The configuration for this example template describes that this template, grouped under the name my-vault, will render a single file for each book and place them all directly into the output directory. Each output filename will follow the pattern of Author - Title.md.

<!-- readstor
group: my-vault
context: book
structure: flat
extension: md
names:
  book: "{{ book.author }} - {{ book.title }}"
-->

---
title: {{ book.title }}
author: {{ book.author }}
last-opened: {{ book.metadata.last_opened | date(format="%Y-%m-%dT%H:%M") }}
---

# {{ book.author }} - {{ book.title }}

{% for annotation in annotations -%}

---

{{ annotation.body }}

{% if annotation.notes %}notes: {{ annotation.notes }}{% endif -%}
{%- if annotation.tags %}tags: {{ annotation.tags | join(sep=" ") }}{% endif %}

{% endfor %}

Output Structure

The output structure is primarily determined by the structure and context keys. With the structure set to flat all the output files will be placed inside the output directory with no structure. With the context set to book, a single file will be created for each book and, if the template body requests, will contain all its respective annotations. See Context Modes and Structure Modes for more information.

[output-directory]
 ├── Krishnamurti - Think on These Things.md
 ├── Richard P. Feynman - "Surely You're Joking, Mr. Feynman!".md
 └── Robert Henri - The Art Spirit.md

Output Rendered File

Krishnamurti - Think on These Things.md

---
title: Think on These Things
author: Krishnamurti
last-opened: 2021-11-02T18:30
---

# Krishnamurti - Think on These Things

---

Do you know what intelligence is? It is the capacity, surely, to think freely,
without fear, without a formula, so that you begin to discover for yourself what
is real, what is true; but if you are frightened you will never be intelligent.
Any form of ambition, spiritual or mundane, breeds anxiety, fear; therefore
ambition does not help to bring about a mind that is clear, simple, direct, and
hence intelligent.

tags: #education #intelligence #ambition #fear

---

To find out is not to come to a conclusion. I don’t know if you see the
difference. The moment you come to a conclusion as to what intelligence is, you
cease to be intelligent. That is what most of the older people have done: they
have come to conclusions. Therefore they have ceased to be intelligent. So you
have found out one thing right off: that an intelligent mind is one which is
constantly learning, never concluding.

tags: #learning #intelligence

---

The deeper the mind penetrates its own thought processes, the more clearly it
understands that all forms of thinking are conditioned; therefore the mind is
spontaneously very still—which does not mean that it is asleep. On the contrary,
the mind is then extraordinarily alert, no longer being drugged by mantrams, by
the repetition of words, or shaped by discipline. This state of silent alertness
is also part of awareness; and if you go into it still more deeply you will find
that there is no division between the person who is aware and the object of
which he is aware.

tags: #thinking

Richard P. Feynman - "Surely You're Joking, Mr. Feynman!".md

---
title: "Surely You're Joking, Mr. Feynman!"
author: Richard P. Feynman
last-opened: 2021-11-02T18:27
---

# Richard P. Feynman - "Surely You're Joking, Mr. Feynman!"

---

After the dinner we went off into another room, where there were different
conversations going on. There was a Princess Somebody of Denmark sitting at a
table with a number of people around her, and I saw an empty chair at their
table and sat down.

She turned to me and said, “Oh! You’re one of the Nobel-Prize-winners. In what
field did you do your work?”

“In physics,” I said.

“Oh. Well, nobody knows anything about that, so I guess we can’t talk about it.”

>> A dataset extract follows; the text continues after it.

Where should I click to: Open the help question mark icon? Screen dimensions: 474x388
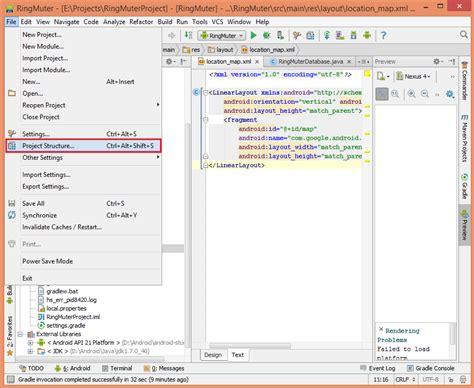click(x=383, y=35)
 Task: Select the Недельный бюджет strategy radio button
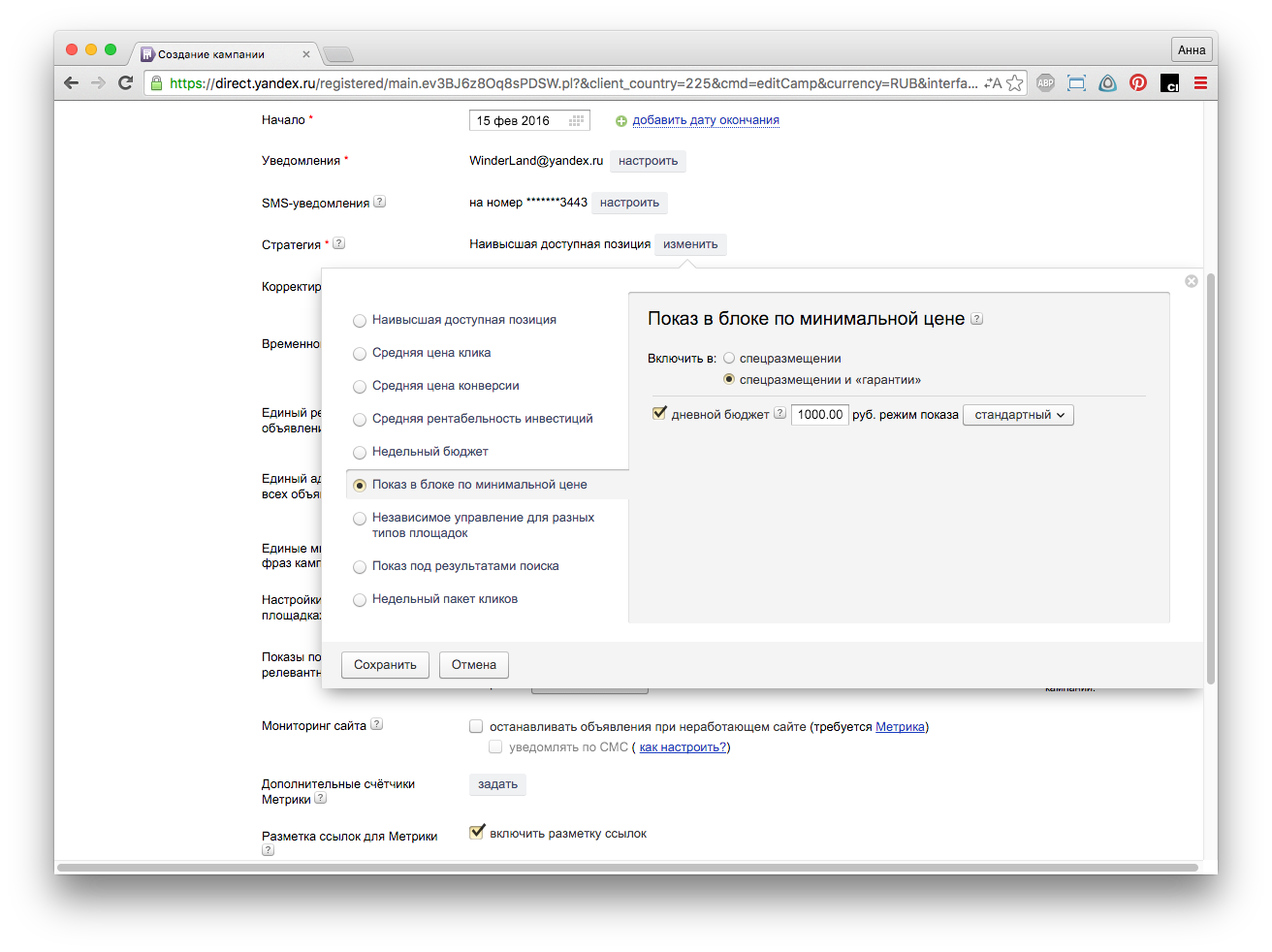[360, 453]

“On the contrary,” I answered. “It’s because somebody knows something about it
that we can’t talk about physics. It’s the things that nobody knows anything
about that we can discuss. We can talk about the weather; we can talk about
social problems; we can talk about psychology; we can talk about international
finance—gold transfers we can’t talk about, because those are understood—so it’s
the subject that nobody knows anything about that we can all talk about!”

I don’t know how they do it. There’s a way of forming ice on the surface of the
face, and she did it! She turned to talk to somebody else.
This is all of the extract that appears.